Records to process:
+++
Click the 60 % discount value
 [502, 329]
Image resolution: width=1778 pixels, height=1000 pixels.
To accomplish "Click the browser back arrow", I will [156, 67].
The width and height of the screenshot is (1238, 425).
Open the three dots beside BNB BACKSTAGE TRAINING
+++
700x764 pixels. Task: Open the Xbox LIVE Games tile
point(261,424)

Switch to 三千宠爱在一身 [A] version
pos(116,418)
+++
Task to carry out: Within the material above, copy exactly the lines from the line that holds "Click the 60 % discount value" up to and including the line that holds "The width and".

Solution for this problem:
Click the 60 % discount value
 [502, 329]
Image resolution: width=1778 pixels, height=1000 pixels.
To accomplish "Click the browser back arrow", I will [156, 67].
The width and height of the screenshot is (1238, 425).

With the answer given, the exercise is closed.